Clay seemed to be asking Garrett to check on her. Which he had when he’d seen her SUV parked at her old house. Judging from what he saw there, she might need to be checked on again. First though, he’d like to know what he was dealing with.
Garrett read through the report, signed it and passed it back to Clay. “You don’t happen to have any old files on Nicky’s folks, do you?”
Clay pulled back his shoulders. “Not that I know of. Why? You think they could be connected to our John Doe?”
“No. It’s not that.” But he couldn’t say what it was exactly. “It’s just I remember some rumors about her father getting drunk, maybe even arrested. And her brother, Kyle, ran off when he was just a teenager. I figure that couldn’t be a sign of a happy household for him to have done that.”
Clay stayed quiet a moment, but Garrett could almost hear the guy thinking. And he was thinking like a cop. “Are you looking for something to help you evict Nicky?”
“No.” Garrett huffed. The truth wasn’t going to make this sound any better, but he went with it anyway. “I just saw Nicky out at the old house her folks once owned, and it seemed as if she didn’t have good memories of the place.”

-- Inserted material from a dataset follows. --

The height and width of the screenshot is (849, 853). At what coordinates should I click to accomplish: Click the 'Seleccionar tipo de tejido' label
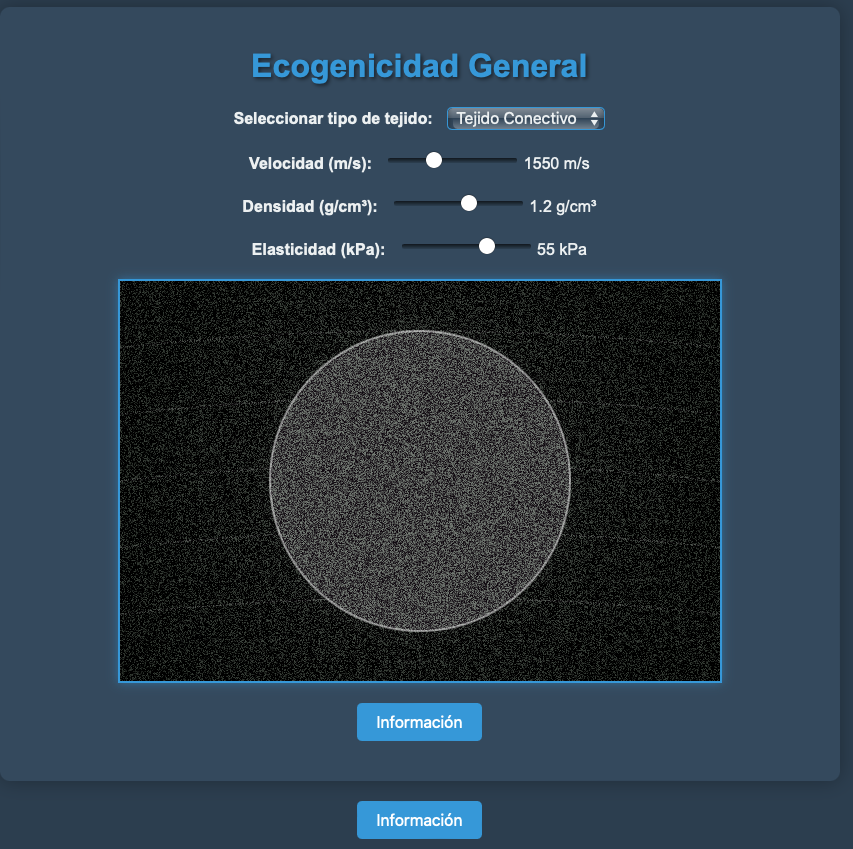pyautogui.click(x=332, y=119)
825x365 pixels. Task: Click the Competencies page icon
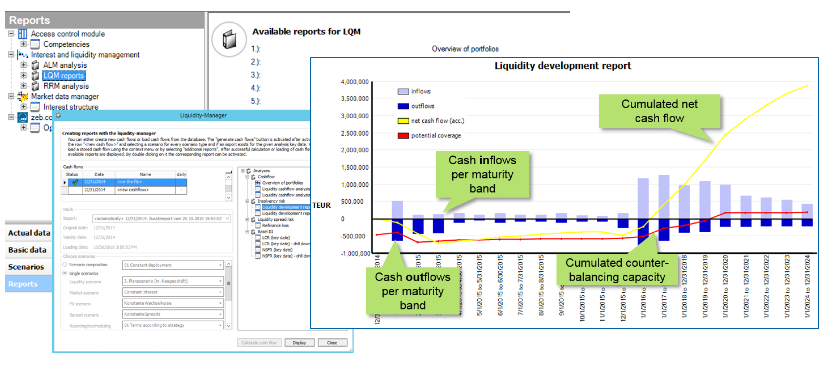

Nope, the truth didn’t sound better, and that’s probably why Clay gave him a cop’s stare. One where he was no doubt trying to figure out what the hell was going on.
“She was crying,” Garrett added.
That got rid of the cop stare and, cursing under his breath, Clay sank down into the chair behind his desk. “Am I going to need to be concerned that Nicky’s come back to dole out some kind of payback to her parents?”
Garrett had to answer no for a third time. “Her father’s dead, and her mother doesn’t live here so no payback. Could you please just check and see if her dad, Walt Henderson, had a police record? Since the guy’s dead, you wouldn’t be violating his privacy.”
Of course, Clay would probably be violating other things like rules about sharing official information with someone whose argument was that Walt’s daughter had been crying. Still, Clay started typing on his computer keyboard.
“Not all the files have been digitized,” Clay explained. “So, even if he had a record, it might not be...” He stopped, started reading something he’d pulled up on the screen. “It’s here. Drunk and disorderly.” He made some more key strokes. “DUI. Two of them,” he added. “He also had his driver’s license revoked.”
This certainly wasn’t painting a pretty picture, but Nicky hadn’t mentioned anything to him about it. They’d only dated for a month, though, and while that had been enough time for sex, it apparently hadn’t been enough for her to share with him the junk going on in her life.
“There’s more,” Clay continued a moment later. “He was brought in and questioned about a domestic violence situation after the cops were called to his house. That happened about seventeen years ago.”
Even though Garrett had just taken a sip of hot coffee, he felt the chill go over him.
“Nothing came of it,” Clay added, “because the person refused to file charges against him.”
“Nicky’s mother,” Garrett mumbled.
“No.” Clay looked up from the screen and met his gaze. “The person he assaulted was Nicky.”